Spotlight on Technology
Two cutting-edge techniques were deployed in the work that led to this breakthrough. First, to look at the disease mechanisms inside individual patient’s neurons (nerve cells) a specially devised method developed in Ohio by Dr Laura Ferraiuolo was used to reprogram skin cells taken from a small skin biopsy into neurons, the specialised cells of the nervous system that cannot be easily accessed to study in life. Animal models of disease are extremely useful to scientists to test new theories and treatments but have the limitation of being simplified versions of disease made from a uniform model whereas a genetic disease like MND can present more variably in humans that are genetically more diverse from one another. This is thought to be one reason why new therapies that give promising results in animal models have failed to perform as well in patients on clinical trials. The fruitflies used in this research all had an identical 36 number of the pathological C9ORF72 repeated units inserted into their DNA. In patients with C9ORF72-MND however, the number of repeats can vary very widely from just over 30 to over 1000 units. It could have been the case that SFSR1 only transported low number repeat expansion pre-RNA out of the nucleus. Testing out the strategy in cells actually derived from patients powerfully indicates that the approach will be relevant in the real disease.
The gene therapy approach used in the research took a therapeutically engineered virus to get an RNA molecule inside the cell that would interfere with RNA for the production of SFSR1. Interfering RNA prevents the targeted protein from being produced. Effectively knocking-down the amount SFSR1 in the cell stopped the toxic C9ORF72 dipeptide repeat protein from being formed and rescued the cell from neurodegeneration.

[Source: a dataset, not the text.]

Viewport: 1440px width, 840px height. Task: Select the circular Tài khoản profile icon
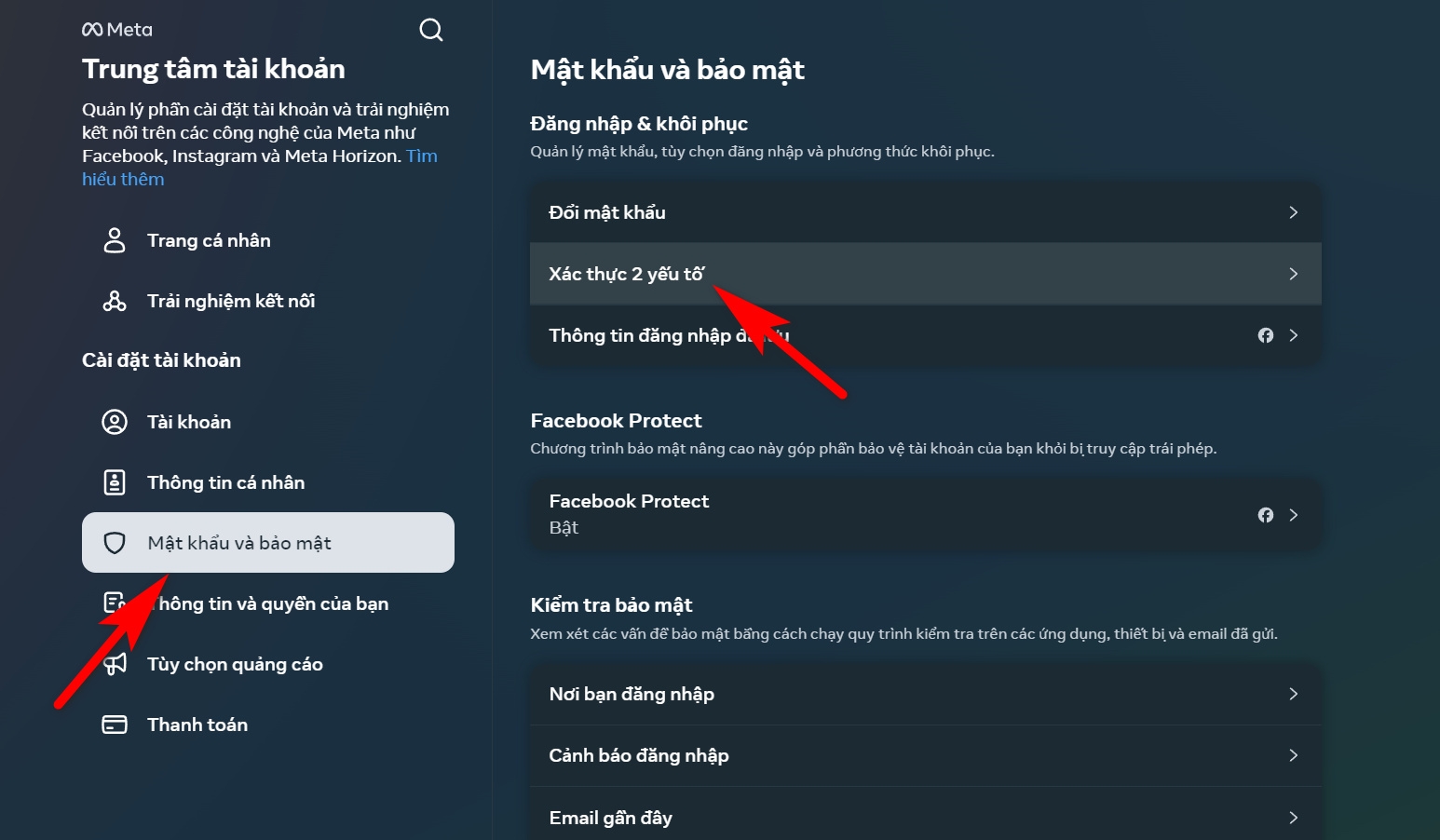click(114, 421)
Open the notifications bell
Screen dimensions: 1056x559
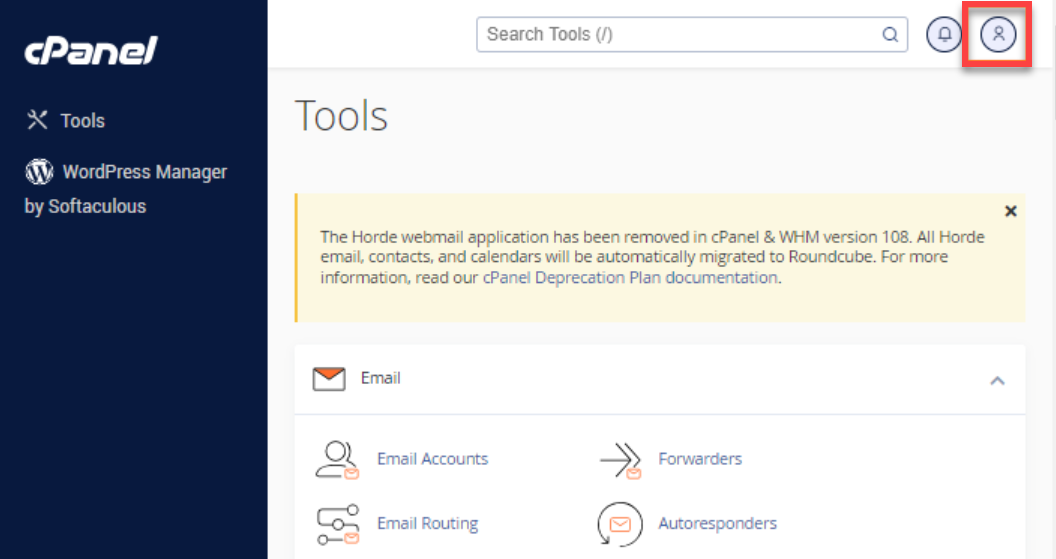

Gene therapy using viruses is extremely effective as the virus can stay inside the cell and continuously produce the therapeutic interfering RNA over a long period of time for the ongoing treatment of a genetic disease. Dr Hautbergue and colleagues Prof Mimoun Azzouz and Prof Pamela Shaw at SITraN are currently in talks with companies such as AveXis Inc. and Pfizer to take forward a translational gene therapy program and a new PhD student starting in September will be trying out the strategy in a mouse model of C9ORF72-linked MND.